- By Rear Adm. Michael D. Weahkee
By Rear Adm. Michael D. Weahkee, Principal Deputy Director, Indian Health ServiceAgency to begin distributing $134 million in new funds to respond to COVID-19
As the entire country, and the world, is coming together to fight the ongoing coronavirus pandemic, the Indian Health Service is leveraging its close partnerships with tribes, tribal and urban Indian organizations, and state and local public health authorities to coordinate a comprehensive public health response. The Indian Country COVID-19 Response Team, part of the President’s Coronavirus Task Force, is ensuring a united front as we work together with other agencies within the Department of Health and Human Services, the White House, the Department of the Interior and FEMA to address this crisis.
I want to recognize the people across the Indian health system who are working tirelessly. We are fortunate to have a team of professionals dedicated to the health and well-being of our patients and tribal communities across the nation. Your commitment has never been more important or more appreciated than it is today.

==*==

▶ EXERCISE DESCRIPTION
Condense the paragraph of the Indian Health Service statement that begins "As the entire country" into a short bulleted list that keeps its main facts. Nothing in the rows is needed here.

▶ STORED DATA
==*==

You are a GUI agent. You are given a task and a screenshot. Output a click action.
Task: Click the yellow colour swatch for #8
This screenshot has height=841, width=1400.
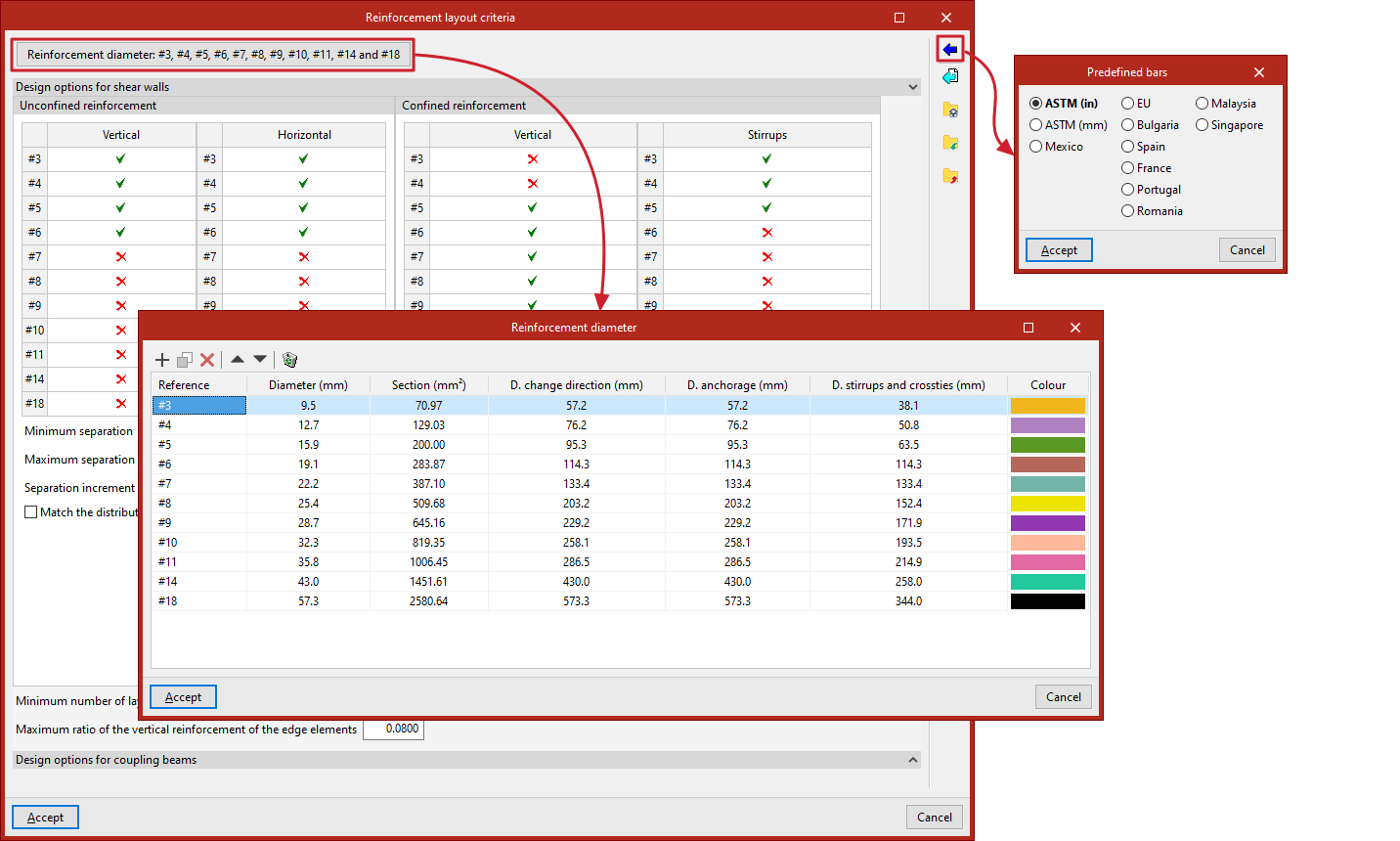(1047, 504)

==*==

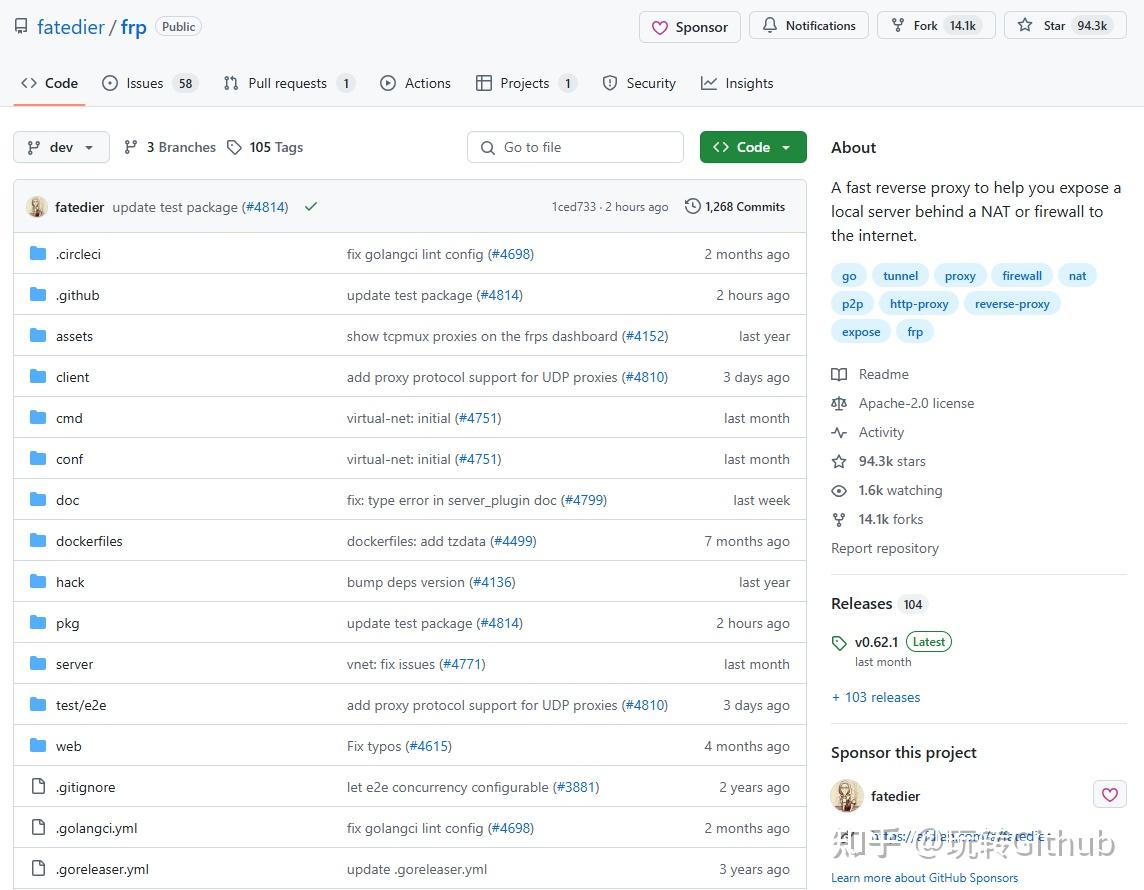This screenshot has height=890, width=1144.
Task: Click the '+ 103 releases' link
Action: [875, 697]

==*==

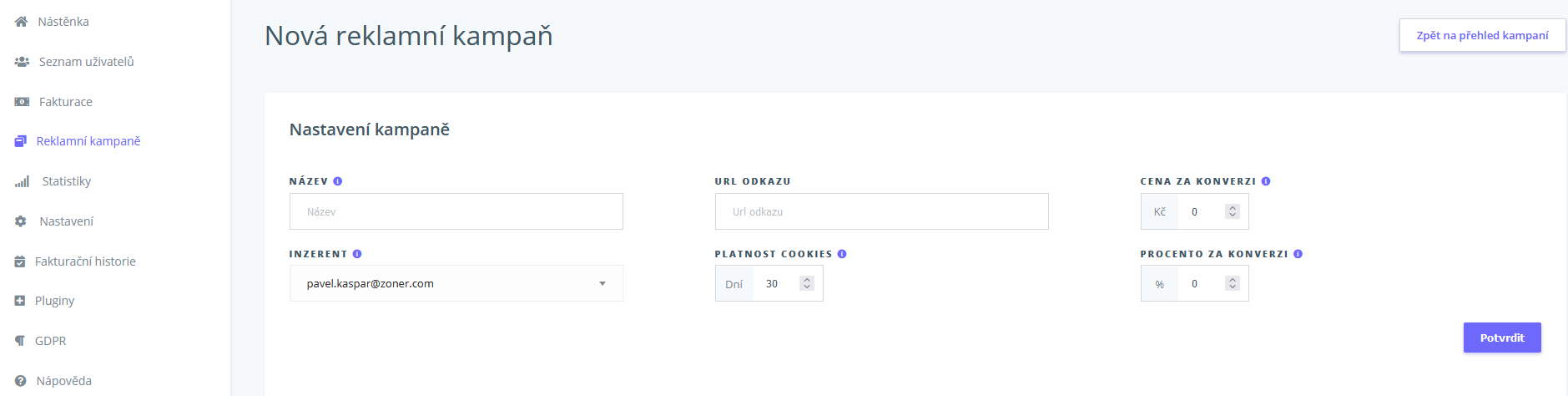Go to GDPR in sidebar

==*==

▶ RESPONSE AREA
- The Indian Health Service is coordinating a comprehensive public health response to the coronavirus pandemic.
- It relies on close partnerships with tribes, tribal and urban Indian organizations, and state and local public health authorities.
- The Indian Country COVID-19 Response Team is part of the President's Coronavirus Task Force.
- This team works with other Department of Health and Human Services agencies, the White House, the Department of the Interior and FEMA.